Canoes and Kayaks are dangerous in capsizing conditions such as winds and
waves.
Canoes and kayaks cannot be paddled fast enough to escape these natural threats.
Capsized kayaks and canoes are flooded and cannot be reliably rescued except by larger craft such as Coast Guard Rigid
Inflatable boats, with large air-filled sponsons on a rigid hull.
Kayaks cannot be rescued reliably by Eskimo rolling because experts are left in the same capsizing conditions as before capsize, if they successfully roll up (after their bracing skills have just been inadequate to prevent capsize in the first place.)
Most experts admit they do not roll with 100 per cent reliability since they normally do not practise rolls in all capsizing conditions, or they are paddling kayaks loaded differently from practice, perhaps using different paddles or suffering from
seasickness or other ailments that are only a few of dozens of different circumstances that make rolls unreliable, such as capsizing conditions.
Few experts are fortunate to roll repeatedly in capsizing conditions when water intrudes under sprayskirts with each roll, making kayaks increasingly less stable, and rolls less reliable.
Kayak rolling is not at all possible for most of the public, let alone with any degree of reliability as required for safety.
Some groups recognize that rolls need back-up safety and use a paddlefloat, while recognizing that paddlefloat rescues are less reliable than the rolls they
backup.
This does not stabilize the kayak upon reentry and is condemned as a "calm water rescue" by the British Canoe Union and others
world wide.
The one-side lever recapsizes paddlers by rising on waves or submerging and
tripping the kayak in waves, and it regularly breaks the most expensive lightweight paddles when used as a lever for a load weight that paddles are not designed to carry.
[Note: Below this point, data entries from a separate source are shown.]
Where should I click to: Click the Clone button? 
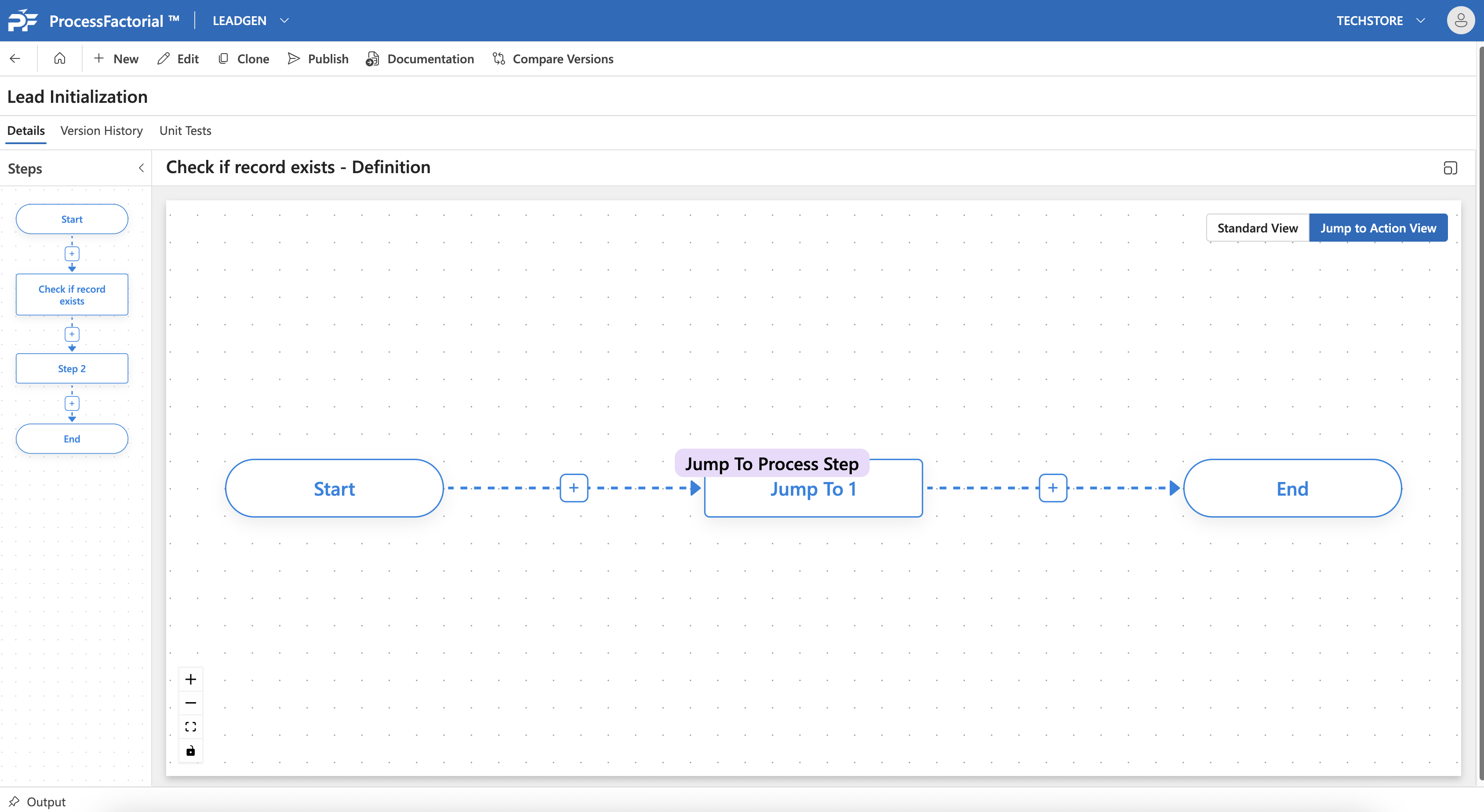(244, 59)
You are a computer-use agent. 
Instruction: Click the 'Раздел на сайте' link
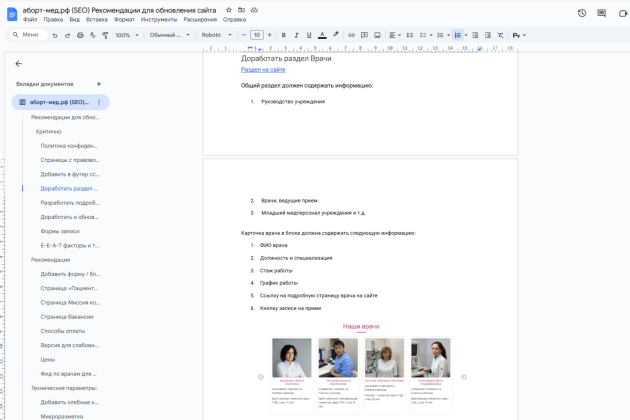tap(263, 70)
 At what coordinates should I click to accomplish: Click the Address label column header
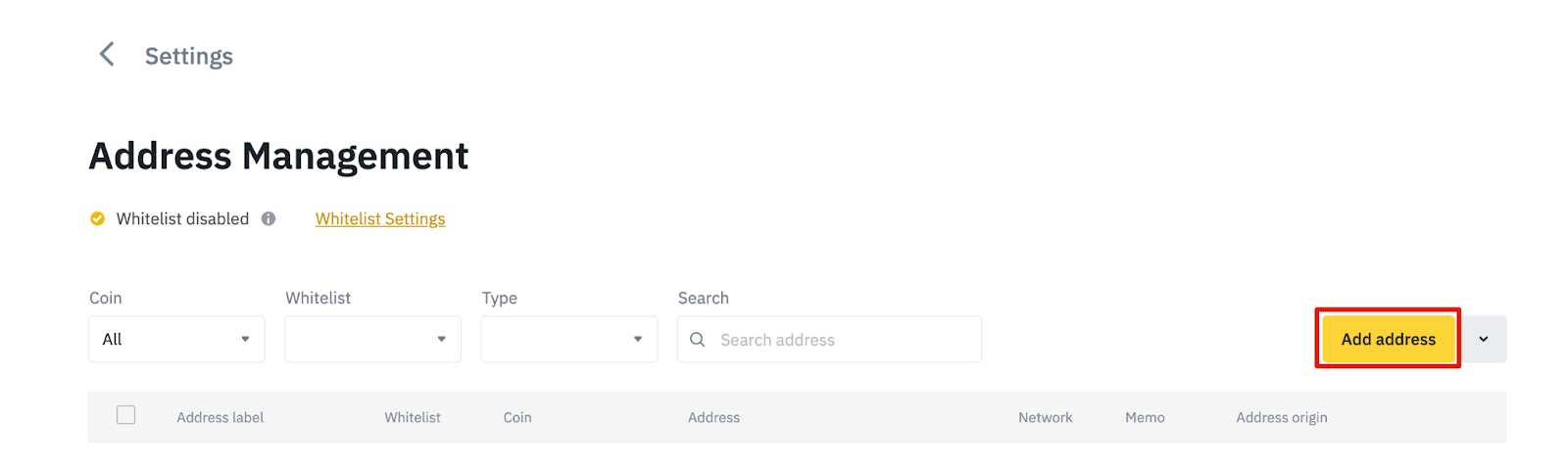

The kayaker is not stabilized adequately while pumping out
cockpit water, a long and tiring task using a pump that requires 2 hands through an opening in the spray skirt that attempts to prevent more water from flooding in.
Sprayskirts are awkward and permit gradual intrusion of water in normal situations apart from emergencies.
This is a precarious procedure and usually results in recapsize since the capsized victim is less stable than before capsize when a
paddle was available for bracing strokes, to stabilize the kayak.
Open canoes cannot be paddled to safety while flooded due to insufficient buoyancy and stability, although optimistic and misleading instruction states the contrary.
Expert canoeists without sponsons die of
hypothermia in
wilderness areas after capsize, when winds build in strength without clear warning, or river waves flood canoes.
Assisted rescues for canoes and kayaks are highly circumstantial and risk the lives of would-be rescuers in emergency conditions.
Even unloading heavy packs from open canoes will risk the group due to
exposure from lost clothes, food, tents.
Heavy packs cannot be retrieved in capsizing conditions without capsizing open canoes and all of these futile emergency operations leave victims in the cold water too long to avoid
hypothermia.
They cannot work hands after only a few minutes, although it may be hours before the
body core temperature is low enough to kill.
All kayaks and canoes must have sufficient internal flotation in the ends or they are death traps.
All of the above information has been well-documented in major canoe and kayak publications, although not in a logically consistent fashion.
Authors and instructor groups contradict each others' emphases on particular safety techniques, increasing the safety risks for the public.
In comparison all other rescues are highly circumstantial, dependent on magical thinking that conditions leading to emergency capsizes have suddenly disappeared or that highly practised
technical skills will be reliable, and even repeatedly reliable (although apparently not reliable enough to avoid capsize in the first place.)
Specious and inconsistent instruction is confusing and ultimately kills the public.
Normal sponsons cannot provide as great a lever arm while still permitting normal paddling or sailing.
The unfortunate habits of safety instruction die hard, even among the most well-intentioned instructor organizations.
Clearly the instant inflation by gas
cartridge of such powerful stability and seaworthiness, could not be easily dismissed.
Overheated paddlers have died by not wearing dry suits properly zipped up, that become flooded with water inside and make it impossible to swim or get out of the water without outside help.